The first step is to configure your(s) virtual account(s) balances; in Dry mode, Cassandre will search and import all files starting with user-
and ending with .tsv
or .csv
in src/test/resources
.
In those files, for each account, you set the balances of each cryptocurrency. For example, this is the content of user-trade.csv
:
BTC,0.99962937
USDT,1000
ETH,10
When you start Cassandre, you will see this:
22:53:38 - Adding account 'trade'
22:53:38 - - Adding balance 0.99962937 BTC
22:53:38 - - Adding balance 1000 USDT
22:53:38 - - Adding balance 10 ETH
Now you can create orders and positions, and this will increase/decrease your virtual account. Of course, Cassandre checks that you have enough assets before accepting your orders.
Backtesting
In simple words, backtesting a strategy is the process of testing a trading strategy on prior time periods. Cassandre trading bot allows you to simulate your bots' reaction to historical data during tests.
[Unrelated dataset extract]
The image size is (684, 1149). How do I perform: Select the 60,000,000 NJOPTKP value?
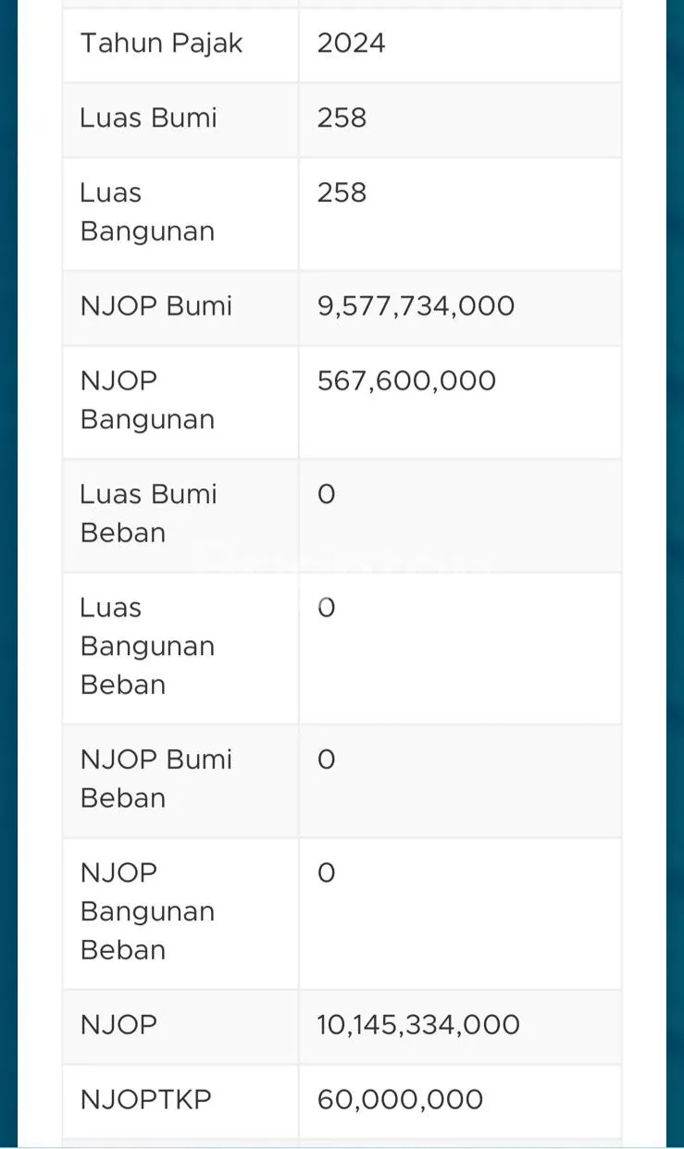point(400,1100)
The first step is to add cassandre-trading-bot-spring-boot-starter-test to your project dependency.
Edit your pom.xml
file and add this dependency :
<dependencies>
...
<dependency>
<groupId>tech.cassandre.trading.bot</groupId>
<artifactId>cassandre-trading-bot-spring-boot-starter-test</artifactId>
<version>6.0.1</version>
<scope>test</scope>
</dependency>
...
</dependencies>
Now, we need to generate the data we want to use during the JUnit tests. We can use the Kucoin API; to do so, run this on the command line :
SYMBOL=BTC-USDT
START_DATE=`date --date="3 months ago" +"%s"`
END_DATE=`date +"%s"`
echo '"TIMESTAMP", "OPEN", "CLOSE", "HIGH", "LOW", "VOLUME", "QUOTE_VOLUME", "CURRENCY_PAIR"' > src/test/resources/candles-for-backtesting-btc-usdt.csv
curl -s "https://api.kucoin.com/api/v1/market/candles?type=15min&symbol=${SYMBOL}&startAt=${START_DATE}&endAt=${END_DATE}" \
| jq --arg SYMBOL "$SYMBOL" -r -c '.data[] | . + [$SYMBOL] | @csv' \
| tac $1 >> src/test/resources/candles-for-backtesting-btc-usdt.csv
It will create a file named candles-for-backtesting-btc-usdt.csv
with your historical data, and this file will imported if your unit test has this annotation:
@Import(TickerFluxMock.class)
Now, during the tests, instead of receiving tickers from the exchange, you will receive tickers imported from the tsv/csv
files you put in src/test/resources
.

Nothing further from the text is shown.